ケース別|担当者が押さえるべき定年退職・扶養希望者への対応
退職理由や状況によって、健康保険の手続きや案内すべき内容は変わってきます。ここでは、とくに複雑で注意が必要な「定年退職」と「扶養希望」のケースについて解説します。
【定年退職者への対応】再雇用や年金受給の有無を確認し、選択肢を丁寧に案内する
定年退職者の場合、健康保険の手続きは複雑になることがあります。
- 再雇用:退職後1日も空けずに再雇用されるのであれば、健康保険の資格は継続されます。ただし、給与が大幅に変わる際は、社会保険料の再計算が必要です。
- 年金受給:年金受給者は、医療費の自己負担割合が変わることがあります。
企業担当者は、退職者がどのようなプランを立てているかを確認し、選択肢を丁寧に案内することが求められます。
参考)日本年金機構「2-8: 60歳以上の方を、退職後1日の間もなく再雇用したとき」
【家族の扶養に入る希望者への対応】会社が発行する書類と案内事項
退職者が家族の扶養に入ることを希望する場合、会社が発行する「健康保険資格喪失証明書」が必要です。
退職者には、以下の内容を伝えます。
- 扶養の条件:年収130万円未満(60歳以上または障害者の場合は180万円未満)など、家族が加入している健康保険組合の条件を満たす必要がある
- 手続きの流れ:家族が勤務している会社の担当部署に問い合わせ、必要書類を提出する
【Q&A】退職後の健康保険に関するよくある質問
退職後の健康保険に関するよくある質問とその回答をまとめました。
Q. 国民健康保険への切り替え手続き、14日過ぎたらどうなる?
A. 国民健康保険への加入手続きは、退職日の翌日から14日以内におこなうことが定められています。しかし、この期限を過ぎても加入することは可能です。
ただし、手続きが遅れた場合でも、保険料は退職日の翌日までさかのぼって支払う必要があります。14日を過ぎてしまった場合は、速やかに市区町村の窓口で手続きをおこないます。
参考)中野区「[加入]会社を退職して14日を過ぎてしまいましたが、国民健康保険に加入できますか?」
Q. 任意継続の申請期限(20日)を過ぎてしまいました。
A. 任意継続の申請期限は、退職日の翌日から20日以内と厳格に定められています。原則として、この期限を過ぎた場合は任意継続に加入することはできません。

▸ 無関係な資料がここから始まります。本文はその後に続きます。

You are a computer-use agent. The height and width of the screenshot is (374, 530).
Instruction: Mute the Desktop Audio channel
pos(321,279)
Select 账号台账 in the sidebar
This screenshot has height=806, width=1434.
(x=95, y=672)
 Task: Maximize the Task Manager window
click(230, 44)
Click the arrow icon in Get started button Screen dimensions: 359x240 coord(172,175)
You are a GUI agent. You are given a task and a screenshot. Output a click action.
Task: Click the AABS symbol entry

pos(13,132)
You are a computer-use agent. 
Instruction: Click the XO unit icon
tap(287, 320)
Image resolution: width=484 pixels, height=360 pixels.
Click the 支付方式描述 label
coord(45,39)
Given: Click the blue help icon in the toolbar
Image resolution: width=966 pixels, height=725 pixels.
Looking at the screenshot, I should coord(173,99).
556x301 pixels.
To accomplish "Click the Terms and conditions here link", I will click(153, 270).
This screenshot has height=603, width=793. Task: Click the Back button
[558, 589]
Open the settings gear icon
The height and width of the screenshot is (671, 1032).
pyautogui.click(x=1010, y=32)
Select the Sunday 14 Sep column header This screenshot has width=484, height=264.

Q. 任意継続をやめて、国民健康保険に切り替えることはできますか?
A. 任意継続の加入者が国民健康保険に切り替えることは可能です。任意継続をやめるためには、健康保険組合などに「任意継続被保険者資格喪失申出書」を提出します。
国民健康保険への切り替えは、任意継続の資格を喪失した日以降に、市区町村の窓口で手続きをおこないます。
Q. 退職後すぐに再就職する場合、手続きはどうなりますか?
A. 退職後すぐに転職先が決まっている場合、健康保険の切り替え手続きは基本的に不要です。
転職先の会社で新しい健康保険に加入することになるため、在籍していた会社の健康保険証を返却するだけで完了します。
Q. 退職者が健康保険証を返却してくれません。どうすればいいですか?
A. 不正使用によるトラブルを防ぐため、「健康保険被保険者証回収不能届」を年金事務所などに提出します。これにより、会社は返却義務を果たしたと見なされます。
従業員には、退職手続き時に返却期限を明確に伝えることが重要です。
まとめ
退職後の健康保険に関する手続きは、従業員にとって非常に重要な事柄です。企業担当者が、任意継続や国民健康保険といった選択肢、それぞれの手続きや注意点を適切に案内することで、退職者の不安は大きく軽減されます。
退職者がスムーズに次のステップへ進めるよう、健康保険証の回収や必要書類の交付といった企業側の実務を正確におこなうことが、円満な退職を実現し、会社の信頼を築く上で不可欠です。